Nadie sabía cómo se llamaban, ni dónde vivía. Su aspecto era desaliñado, pero no del todo desharrapado. Rondaba la media de edad y caminaba con pasos cortos, pero constantes, encorvado y con un cierto aire despistado.
Vivía en un céntrico barrio de Valencia y era conocido por los vecinos como el de la falda de botones.
En cuanto se encontraba con alguien en la calle su primera pregunta era. “oye, oye ¿tienes una falda de botones?”. Aunque le preguntaban para qué quería esa prenda, nunca lo explicaba, lo único que le interesaba era tener una falda de botones.

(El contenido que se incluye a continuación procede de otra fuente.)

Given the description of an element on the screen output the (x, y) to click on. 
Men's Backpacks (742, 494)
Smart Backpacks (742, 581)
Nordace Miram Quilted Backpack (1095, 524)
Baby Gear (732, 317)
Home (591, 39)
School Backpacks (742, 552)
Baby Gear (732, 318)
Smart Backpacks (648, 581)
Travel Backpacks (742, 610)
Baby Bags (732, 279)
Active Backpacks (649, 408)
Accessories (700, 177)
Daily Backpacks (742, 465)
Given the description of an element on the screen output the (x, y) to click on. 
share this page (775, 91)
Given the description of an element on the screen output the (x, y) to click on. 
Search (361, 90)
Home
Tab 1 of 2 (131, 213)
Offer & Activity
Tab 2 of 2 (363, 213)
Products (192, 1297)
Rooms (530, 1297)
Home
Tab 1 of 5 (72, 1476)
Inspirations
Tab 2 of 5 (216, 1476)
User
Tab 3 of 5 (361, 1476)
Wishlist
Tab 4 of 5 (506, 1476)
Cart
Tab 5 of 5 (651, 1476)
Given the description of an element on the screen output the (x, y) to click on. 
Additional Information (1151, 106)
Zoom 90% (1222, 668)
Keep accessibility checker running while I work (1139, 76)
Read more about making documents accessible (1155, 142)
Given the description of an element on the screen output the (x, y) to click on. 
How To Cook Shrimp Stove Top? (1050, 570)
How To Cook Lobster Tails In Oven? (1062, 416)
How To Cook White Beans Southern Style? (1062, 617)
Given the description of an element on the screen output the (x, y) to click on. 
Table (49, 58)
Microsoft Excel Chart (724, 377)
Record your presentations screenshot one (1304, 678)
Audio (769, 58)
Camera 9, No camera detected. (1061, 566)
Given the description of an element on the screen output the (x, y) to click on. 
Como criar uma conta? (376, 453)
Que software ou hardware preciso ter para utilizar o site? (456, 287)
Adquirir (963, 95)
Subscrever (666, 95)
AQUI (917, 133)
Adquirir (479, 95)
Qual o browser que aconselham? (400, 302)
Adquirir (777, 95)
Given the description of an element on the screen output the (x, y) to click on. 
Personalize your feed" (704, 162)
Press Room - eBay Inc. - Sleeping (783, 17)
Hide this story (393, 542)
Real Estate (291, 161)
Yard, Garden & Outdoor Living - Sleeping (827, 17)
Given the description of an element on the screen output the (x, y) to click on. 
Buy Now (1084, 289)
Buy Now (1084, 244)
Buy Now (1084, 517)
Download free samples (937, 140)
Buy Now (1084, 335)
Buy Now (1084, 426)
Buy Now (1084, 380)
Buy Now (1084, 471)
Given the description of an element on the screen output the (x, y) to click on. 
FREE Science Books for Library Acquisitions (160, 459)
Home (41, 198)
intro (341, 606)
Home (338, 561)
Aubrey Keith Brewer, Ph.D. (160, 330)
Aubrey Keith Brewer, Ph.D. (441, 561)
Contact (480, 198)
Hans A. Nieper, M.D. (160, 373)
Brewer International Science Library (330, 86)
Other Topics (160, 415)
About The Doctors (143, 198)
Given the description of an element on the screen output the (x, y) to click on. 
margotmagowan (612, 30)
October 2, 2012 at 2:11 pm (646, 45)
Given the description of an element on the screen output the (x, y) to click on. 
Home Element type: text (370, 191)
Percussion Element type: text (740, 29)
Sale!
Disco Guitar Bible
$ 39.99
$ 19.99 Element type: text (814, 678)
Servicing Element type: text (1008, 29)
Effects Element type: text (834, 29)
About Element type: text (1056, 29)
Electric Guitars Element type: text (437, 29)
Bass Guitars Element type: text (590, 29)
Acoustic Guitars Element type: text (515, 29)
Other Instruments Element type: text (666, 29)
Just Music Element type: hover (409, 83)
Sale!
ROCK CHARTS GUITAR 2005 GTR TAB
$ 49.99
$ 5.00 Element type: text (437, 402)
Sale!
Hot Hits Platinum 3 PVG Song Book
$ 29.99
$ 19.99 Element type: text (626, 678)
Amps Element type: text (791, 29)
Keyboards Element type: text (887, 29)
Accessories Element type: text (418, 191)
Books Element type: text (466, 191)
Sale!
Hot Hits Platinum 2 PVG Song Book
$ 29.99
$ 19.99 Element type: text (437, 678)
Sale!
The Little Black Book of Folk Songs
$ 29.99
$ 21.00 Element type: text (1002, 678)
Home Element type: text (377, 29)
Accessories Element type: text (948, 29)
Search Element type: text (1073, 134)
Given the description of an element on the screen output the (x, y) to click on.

Lloviera, cayera un sol de justicia o el frío calara sus huesos, el hombre de la falta de botones caminaba por el barrio en busca de su codiciado tesoro. Su vida se limitaba en hacerse con su gran sueño, su único pensamiento era la falda de botones y su necesidad para seguir subsistiendo era poseer unos metros de tela con varios botones. No le importaba la talla, ni el diseño, ni el color, sólo ansiaba poseer una falda de botones.
Sus vecinos le comentaban “¿no te da igual un pantalón? Lo utilizarás más”. Pero él siempre pedía lo mismo y con un débil movimiento de su dedo índice decía “no, no, quiero una falda con botones”.
Aquel hombre tenía una obsesión, pero no menos importante que aquel que se empeña en ganar más dinero, reclamar el amor de alguien o sentir rencor por un enfado. No hay escala en las obsesiones, todas son iguales y con la misma intensidad.
Aquel hombre sin proponérselo iba dando un ejemplo a todos sus vecinos que pensaban que estaban más cuerdos y sus pensamientos eran más interesantes. Quien supo entender su enseñanza comprendió que la vida está repleta de faldas con botones, pensamientos inútiles para unos e imprescindibles para otros, pero al fin y al cabo, sólo pensamientos cuyo valor es el mismo, sólo toman la fuerza que cada uno quiera darle.